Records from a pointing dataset
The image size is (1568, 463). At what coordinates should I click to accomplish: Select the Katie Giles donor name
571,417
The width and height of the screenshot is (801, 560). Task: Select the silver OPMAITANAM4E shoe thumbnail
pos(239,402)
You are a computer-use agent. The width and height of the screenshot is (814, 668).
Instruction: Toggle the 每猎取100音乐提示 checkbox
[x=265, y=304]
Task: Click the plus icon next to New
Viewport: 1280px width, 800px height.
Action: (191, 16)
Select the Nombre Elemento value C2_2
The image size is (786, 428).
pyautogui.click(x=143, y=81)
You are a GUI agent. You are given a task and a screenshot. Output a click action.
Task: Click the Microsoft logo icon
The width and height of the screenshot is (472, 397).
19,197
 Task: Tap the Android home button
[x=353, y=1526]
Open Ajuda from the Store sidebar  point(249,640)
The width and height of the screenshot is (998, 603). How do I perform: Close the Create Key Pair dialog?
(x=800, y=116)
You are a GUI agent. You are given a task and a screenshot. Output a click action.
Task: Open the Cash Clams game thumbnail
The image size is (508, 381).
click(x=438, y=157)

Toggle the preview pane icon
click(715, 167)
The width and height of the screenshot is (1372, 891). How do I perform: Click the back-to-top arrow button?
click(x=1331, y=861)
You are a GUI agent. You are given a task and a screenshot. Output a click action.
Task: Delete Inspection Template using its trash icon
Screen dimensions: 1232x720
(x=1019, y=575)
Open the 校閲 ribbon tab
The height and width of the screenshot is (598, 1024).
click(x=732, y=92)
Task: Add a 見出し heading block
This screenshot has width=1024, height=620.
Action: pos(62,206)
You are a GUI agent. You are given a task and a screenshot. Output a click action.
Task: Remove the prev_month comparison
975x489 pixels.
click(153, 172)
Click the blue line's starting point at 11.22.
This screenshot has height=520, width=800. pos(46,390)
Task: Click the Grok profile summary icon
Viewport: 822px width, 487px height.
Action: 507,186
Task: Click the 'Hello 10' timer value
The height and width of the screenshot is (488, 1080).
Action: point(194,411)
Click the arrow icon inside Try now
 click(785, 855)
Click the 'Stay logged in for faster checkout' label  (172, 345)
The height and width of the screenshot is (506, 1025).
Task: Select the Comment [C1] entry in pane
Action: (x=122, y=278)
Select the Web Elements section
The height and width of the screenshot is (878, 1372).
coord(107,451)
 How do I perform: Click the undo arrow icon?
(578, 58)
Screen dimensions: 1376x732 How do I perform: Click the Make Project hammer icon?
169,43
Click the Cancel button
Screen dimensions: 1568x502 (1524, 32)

# [Requirement]
Take the part that opens with the line containing "Open Ajuda from" and closes with the line containing "click(x=1331, y=861)", swap "dialog" for "window", and give only those lines again with nothing else changed.

# [Expected answer]
Open Ajuda from the Store sidebar  point(249,640)
The width and height of the screenshot is (998, 603). How do I perform: Close the Create Key Pair window?
(x=800, y=116)
You are a GUI agent. You are given a task and a screenshot. Output a click action.
Task: Open the Cash Clams game thumbnail
The image size is (508, 381).
click(x=438, y=157)

Toggle the preview pane icon
click(715, 167)
The width and height of the screenshot is (1372, 891). How do I perform: Click the back-to-top arrow button?
click(x=1331, y=861)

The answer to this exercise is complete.